╔══

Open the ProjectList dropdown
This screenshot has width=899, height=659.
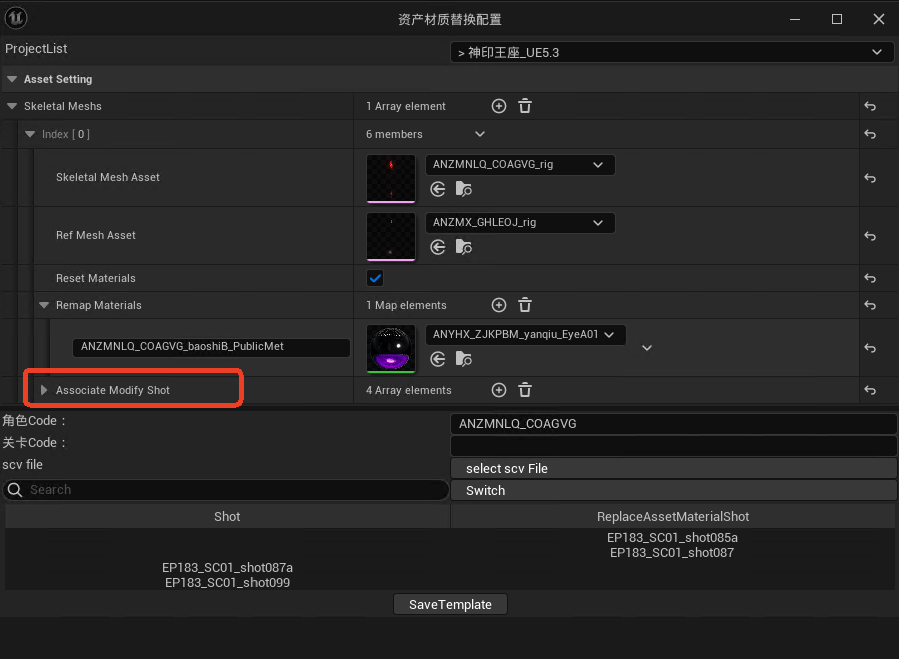(671, 52)
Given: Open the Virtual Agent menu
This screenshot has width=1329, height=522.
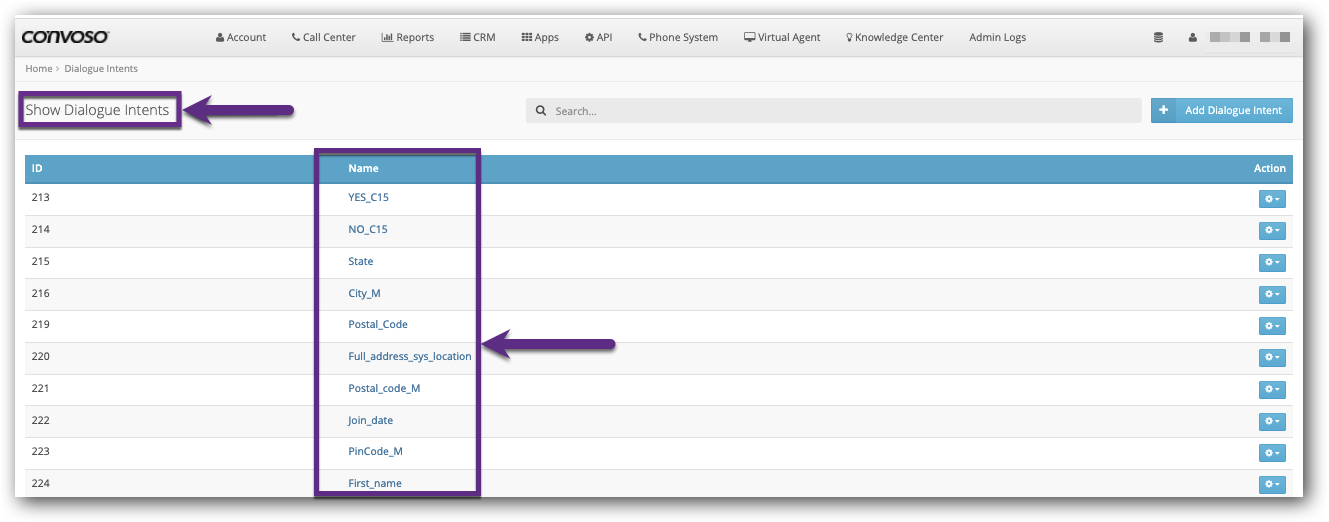Looking at the screenshot, I should [782, 38].
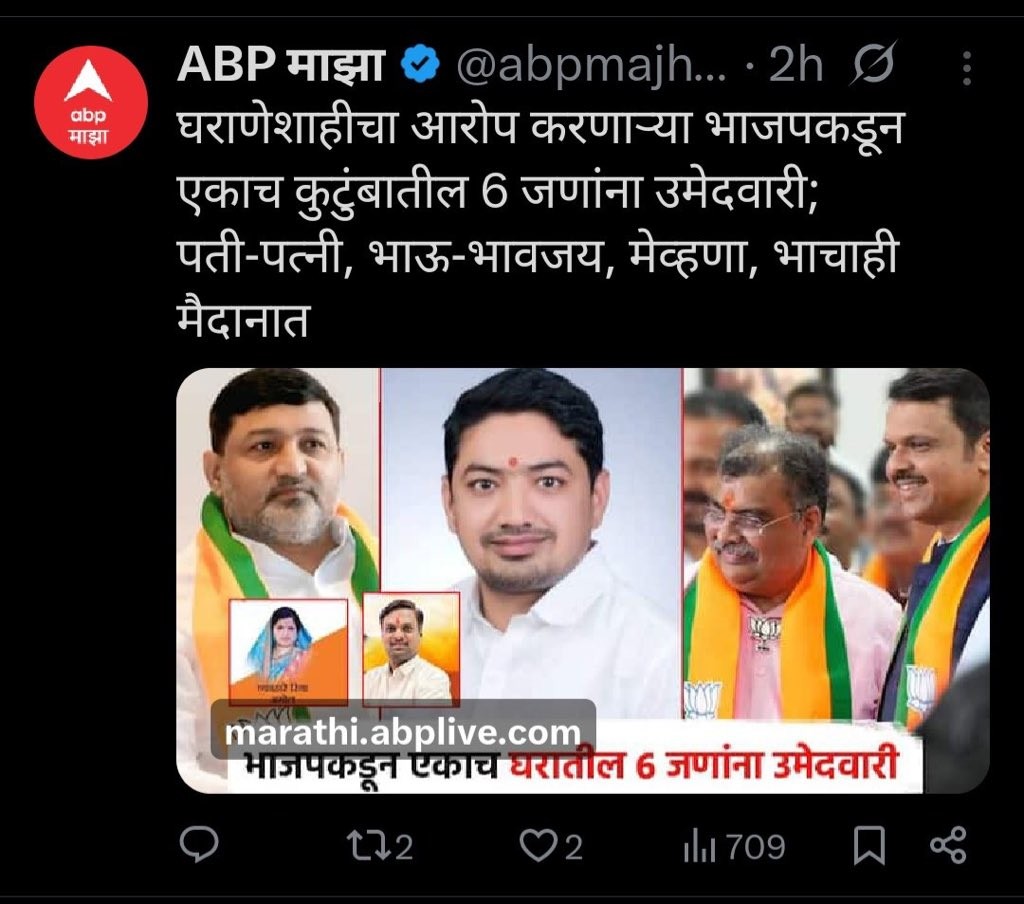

╚══

What you write should match, word for word, the lines from the one containing "This screenshot has width=899, height=659." to the end of the listing, with both ends kept and the pictures left out.

This screenshot has width=899, height=659.
(671, 52)
Given: Open the Virtual Agent menu
This screenshot has width=1329, height=522.
Looking at the screenshot, I should [782, 38].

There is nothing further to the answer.